Salzburg – Dem Tabuthema „Selbstmord“ widmet sich die Salzburger Filmemacherin Petra Hinterberger in ihrem Film „Das verlorene Paradies“. Salzburg24 hat die Filmemacherin besucht. Zum S24-Video 

Seit 2001 hat die in Salzburg lebende Filmemacherin Petra Hinterberger an ihrem Film „Das verlorene Paradies” gearbeitet. Am 3. April dieses Jahres feiert der Film im „Das Kino” in der Stadt Salzburg seine Premiere.

Hinterberger erzählt die Lebensgeschichte zweier junger Männer – Philipp und Martin. Philipp nahm sich im Alter von 22 Jahren das Leben. Die Filmemacherin spricht mit seinen Eltern über die Zeit voller Depressionen und Schizophrenie.

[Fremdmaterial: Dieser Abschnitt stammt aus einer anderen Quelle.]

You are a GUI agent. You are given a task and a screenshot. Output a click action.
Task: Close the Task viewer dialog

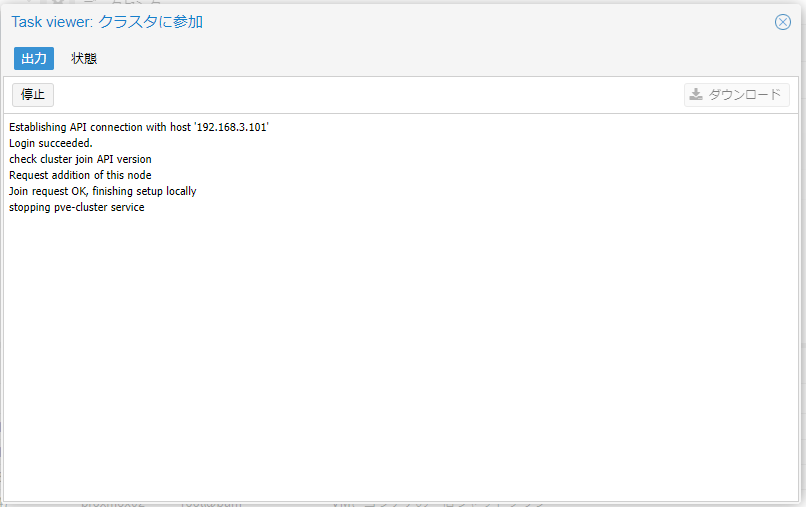pos(783,22)
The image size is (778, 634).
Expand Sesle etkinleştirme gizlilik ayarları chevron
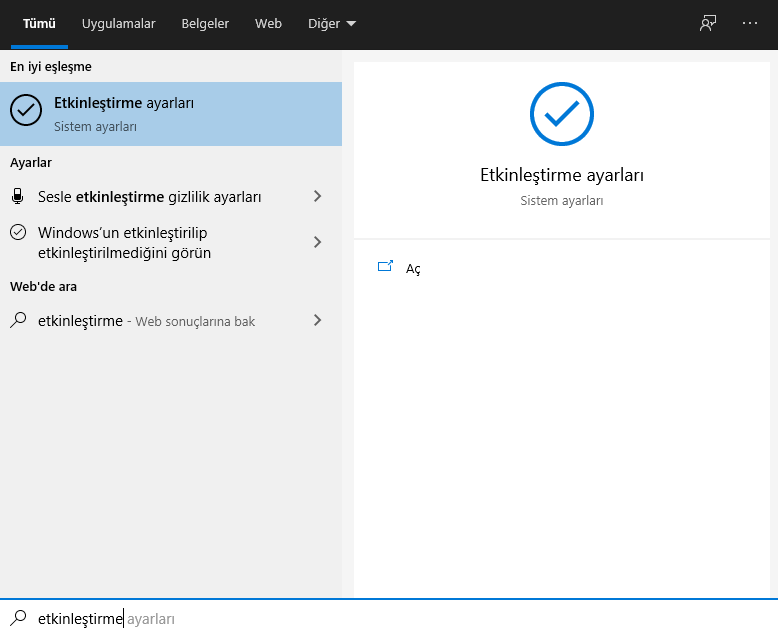tap(318, 196)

Martin hat mehrere Selbstmordversuche hinter sich und ist jetzt in Psychologischer Betreuung. In Gesprächen erfährt Hinterberger – insgesamt sammelte sie 26 Stunden Interview-Material – welche Gedanken sich in depressiven Menschen, kurz vor einem Suizidversuch, abspielen und wie die Eltern mit dem Verlust ihres Sohnes zurechtkommen.

Mit „Das verlorene Paradies” will Hinterberger zum einen erreichen, dass gesunde Menschen suizidgefährdete Menschen besser verstehen. Andererseits will sie den Angehörigen, die einen Menschen durch Selbstmord verloren haben, ihren Verlust erleichtern.

„Das verlorene Paradies” ist bis 20. April 2009 im “Das Kino” zu sehen.